Es soll in diesem Zusammenhang nicht versucht werden, ein Urteil über den Film BROADWAY abzugeben. Nur eine Feststellung. Mir will es scheinen, als sei die deutsche Version besser als die englische. Insbesondere scheint mir der deutsch sprechende Glen Tryon besser zu sein als der englisch sprechende.
Das gleiche trifft für Madge Kennedy u.a. zu.
Das Lob hierfür gehört zu einem Teil einem weiteren jungen Optimisten, Kurt Neumann, der die Regie führte, zum anderen Teil natürlich denen, die gesprochen haben, deren Namen man voraussichtlich neben den Namen der Darstellerliste finden wird.
Es ist keine Frage, daß die Person und die adaptierte Stimme für den Zuschauer und Zuhörer zu einem einheitlichen Charakter verwachsen.
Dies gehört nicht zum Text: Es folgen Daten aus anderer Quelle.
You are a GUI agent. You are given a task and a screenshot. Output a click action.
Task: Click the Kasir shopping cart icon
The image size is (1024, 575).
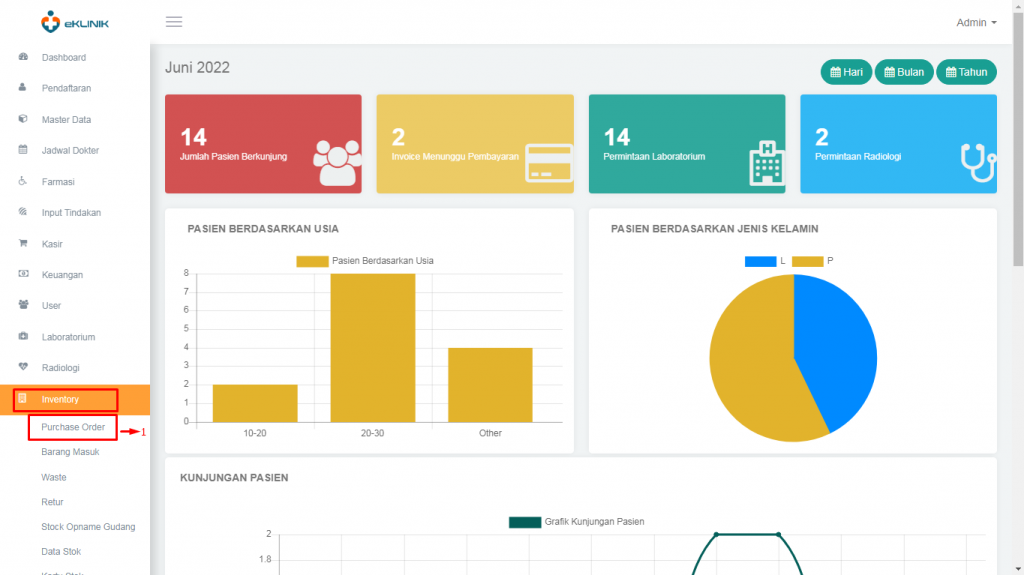[x=24, y=243]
Das vor allem dann, wenn die Substanz des Filmes, die Geschichte und die Erzählertechnik zu fesseln verstehen, so daß man aufhört, nach kleinen Unebenheiten in der Synchronisierung von Laut und Lippenbewegung Ausschau zu halten.
Natürlich kann man nicht so weit gehen, zu sagen, daß hier eine neue Kunstform gefunden wurde. Ebensowenig wurde sie damals gefunden, als man den Zwischentitel einführte. Es handelt sich um ein Hilfsmittel des Filmes, das vielleicht imstande ist, dem Sprechfilm, ob er nun hier oder in Europa hergestellt wird, die Brücke zum internationalen Markt zu bauen.